近年来，随着对心肌缺血再灌注损伤研究的不断深入，氧自由基损伤、炎症介质释放被认为是心肌缺血再灌注损伤发生发展过程中的始动因素[9]。因此，维持体内氧化平衡体系的稳定，干预炎症是保护心肌细胞的重要手段。越来越多的研究证实，增加HO-1基因表达可通过多种途径发挥心血管保护作用，如抗缺血再灌注损伤，抗动脉粥样硬化和增加斑块的稳定性，抑制心肌肥厚，抑制心肌细胞凋亡等[10-11]。本研究通过给予HO-1特异性激动剂钴原卟啉或抑制剂锌原卟啉对H/R造模后心肌细胞进行干预，发现HO-1诱导剂CoPP可改善心肌细胞H/R损伤所致的细胞活力下降，增强抗氧化酶活性，抑制炎症因子表达，而HO-1抑制剂ZnPP则进一步加重H/R损伤所致的细胞损伤。说明HO-1抗心肌细胞H/R损伤与抑制炎症因子表达，抗氧化应激有关。因此，HO-1是治疗心血管疾病的一个很好的潜在靶点，通过各种方式诱导HO-1表达必然在缺血再灌注损伤时的细胞保护方面发挥重要作用。

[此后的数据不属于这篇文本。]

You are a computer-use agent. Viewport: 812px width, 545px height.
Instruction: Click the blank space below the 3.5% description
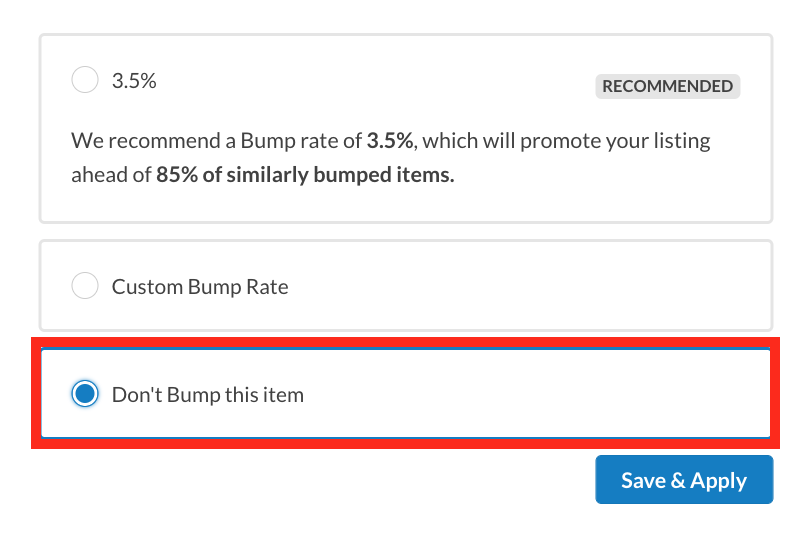(400, 204)
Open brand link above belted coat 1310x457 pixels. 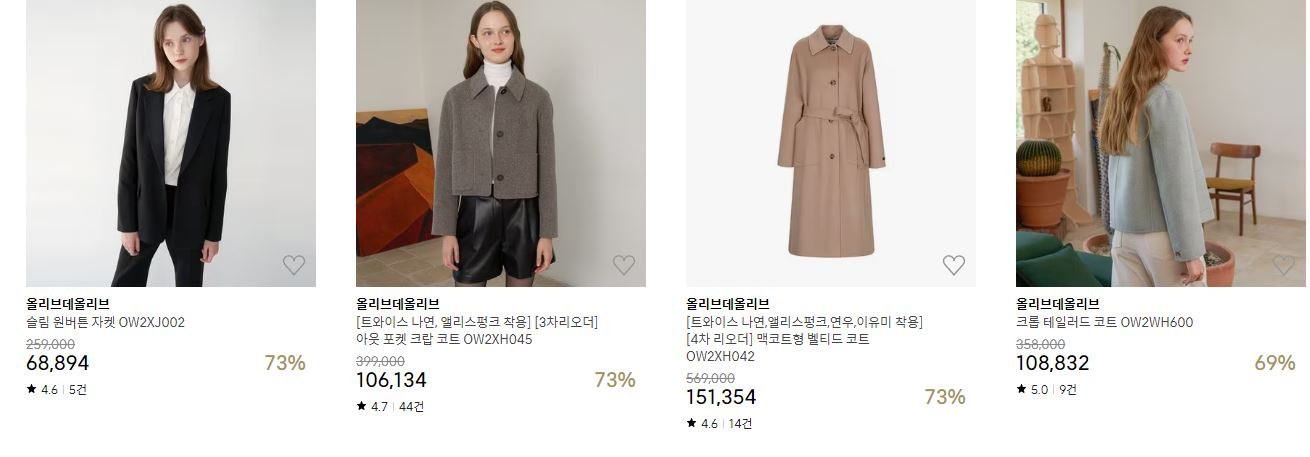[728, 304]
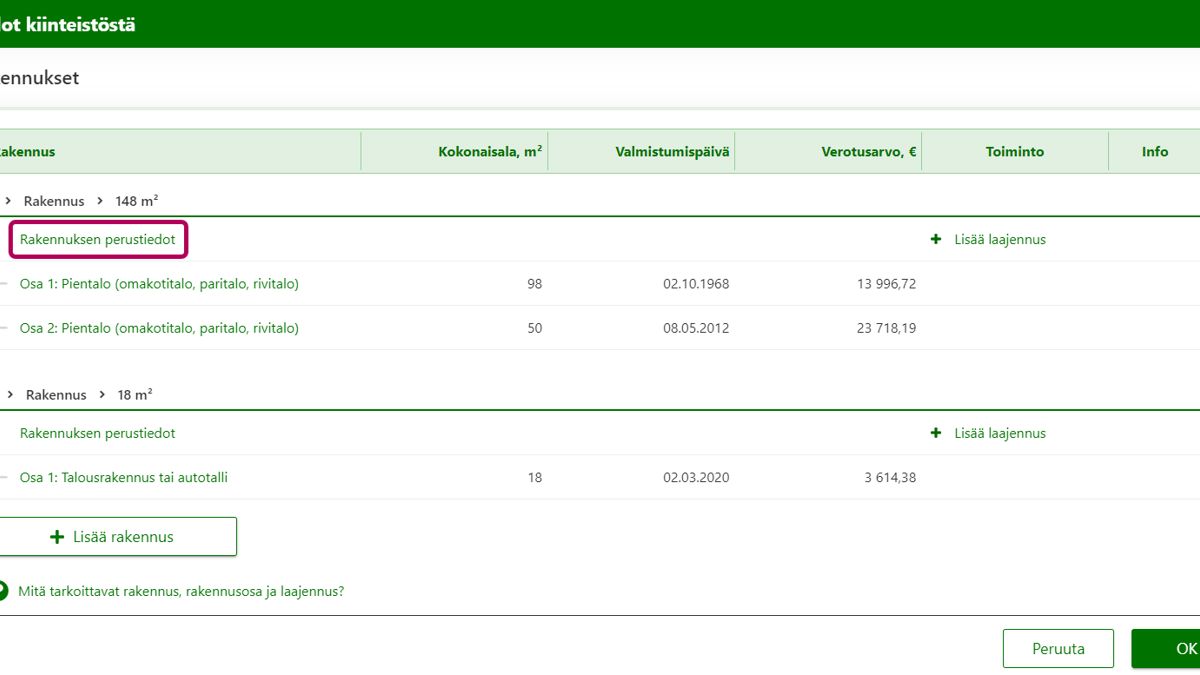Confirm with the OK button
Viewport: 1200px width, 675px height.
tap(1172, 649)
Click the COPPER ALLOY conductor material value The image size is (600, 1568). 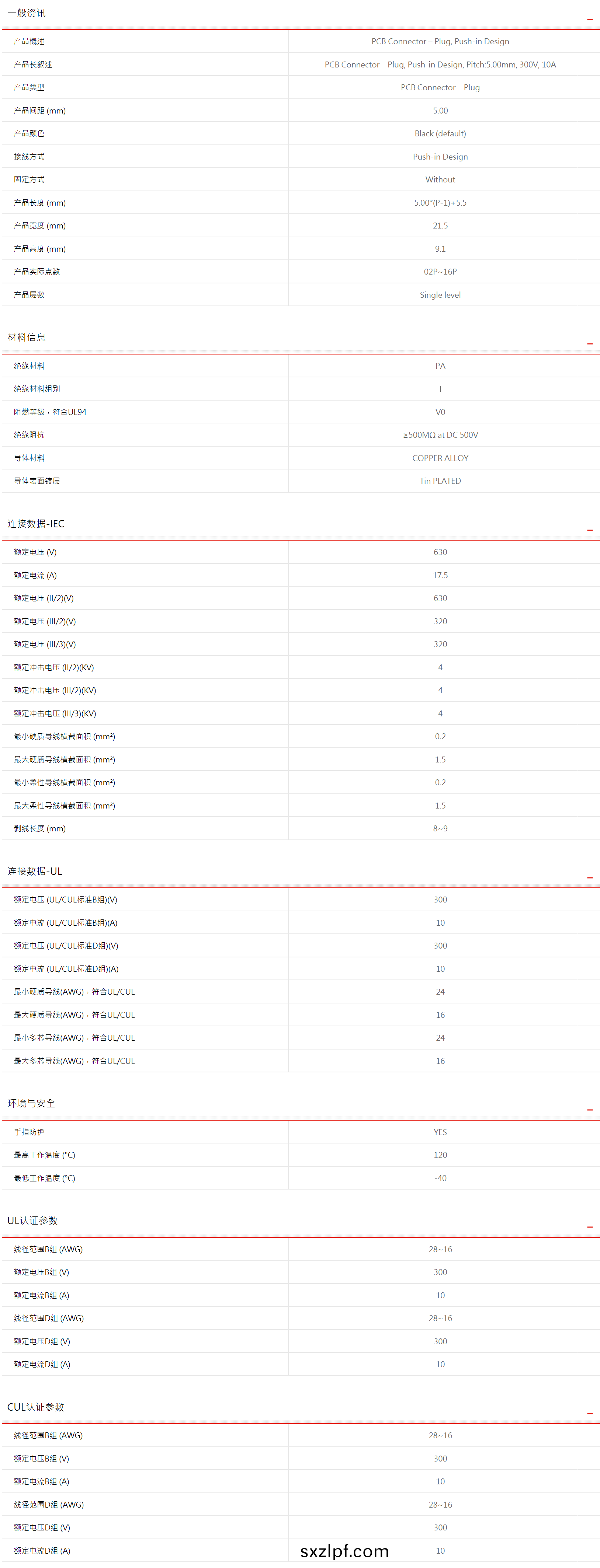[x=440, y=458]
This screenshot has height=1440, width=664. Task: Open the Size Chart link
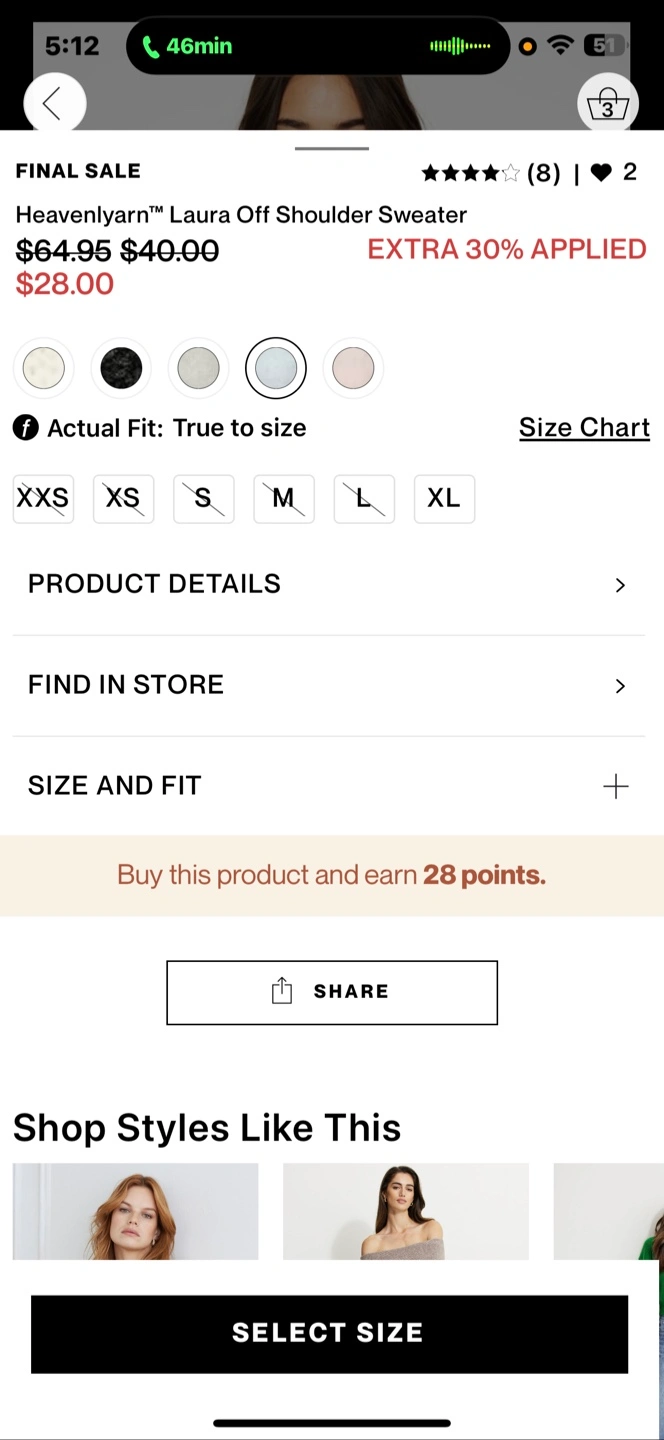(x=584, y=428)
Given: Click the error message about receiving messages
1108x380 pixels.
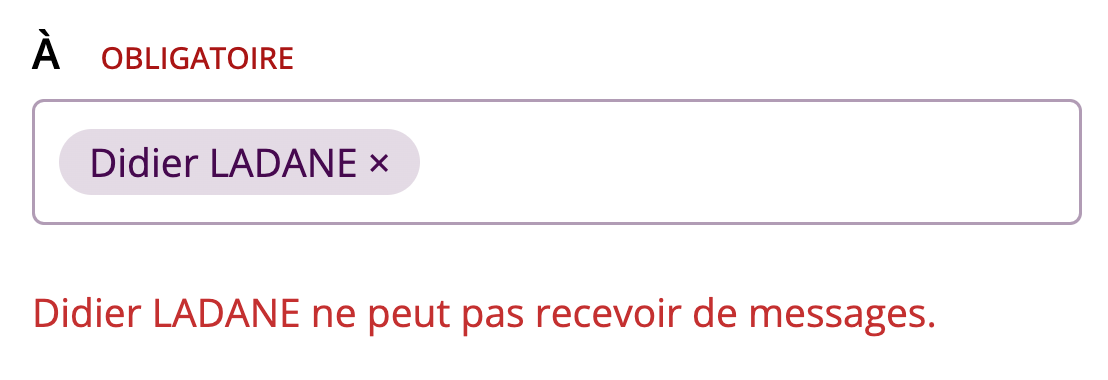Looking at the screenshot, I should 484,315.
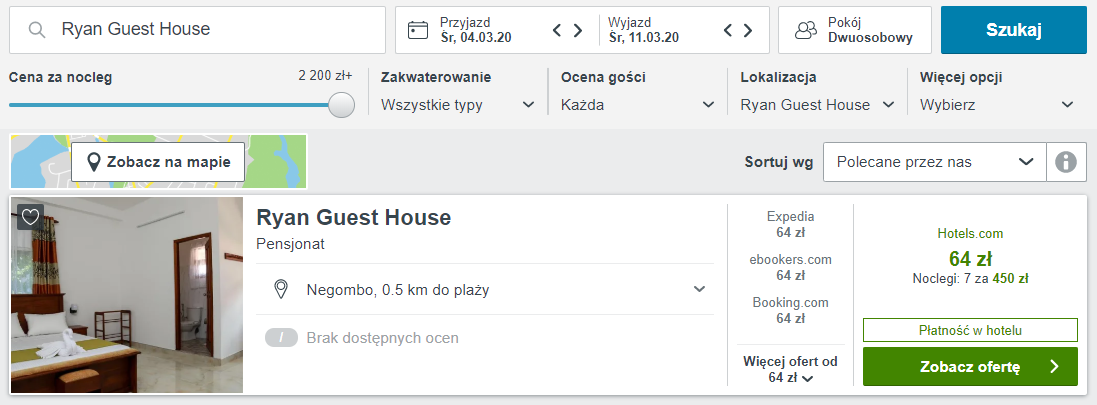Go to next check-in date arrow
Screen dimensions: 1097x405
(578, 30)
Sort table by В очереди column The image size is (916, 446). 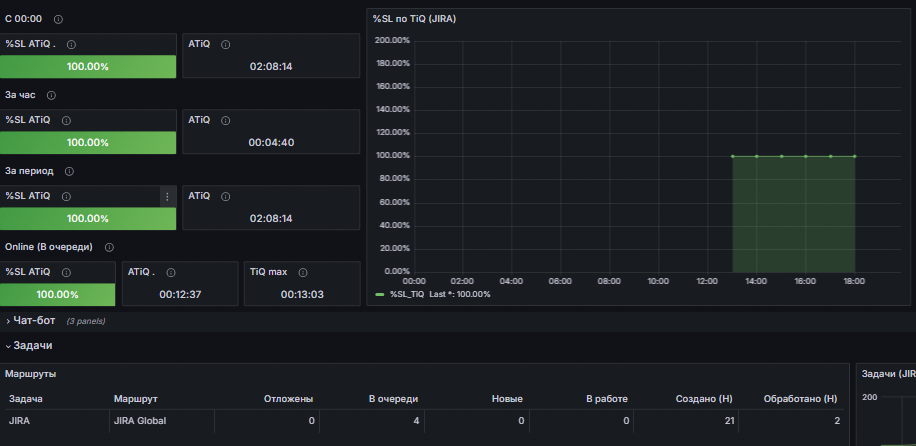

根据心肌缺血再灌注损伤患者临床特征，中医学者认为其病机心气虚衰为本，故其治则当以益气养心扶正以固本。动物实验及和临床实际观察的基础上已证明多种中药和中药复方有一定的保护作用，其机制多以抗氧化、抗炎为主[12]。黄芪味甘，微温，归脾、肺经，具有健脾补中，补气固表、升阳举陷、利尿排毒、排脓、敛疮生肌等功效，成为中医临床常用补益中药。黄芪甲苷是黄芪药理活性的主要物质之一，为黄芪制剂质量鉴定的指标成分，在药典中被作为黄芪质量检测标志物。实验研究证实黄芪甲苷对多种心肌细胞损伤模型具有显著的保护作用，具有增强心肌收缩力，改善心肌能量代谢，抑制心肌纤维化和心肌细胞凋亡作用[13-14]。本实验结果显示：黄芪甲苷可显著增高HO-1蛋白表达水平；与模型组比较，黄芪甲苷干预后的心肌细胞活力呈浓度依赖性增高，显著增加H/R预处理后的SOD、GSH-PX活性，降低cTnT活性，降低炎症因子hs-CRP、TNF-α表达。当H/R心肌细胞预先经HO-1抑制剂ZnPP预处理后，再进行黄芪甲苷干预，结果显示：与模型组比较，其细胞活力、氧化平衡体系、炎症因子表达无显著性差异。由此可以明确，黄芪甲苷可减轻H/R诱导的细胞损伤，其作用机制之一可通过诱导HO-1蛋白的表达，通过HO-1介导的抗氧化、抗炎作用发挥抗心肌细胞H/R损伤作用。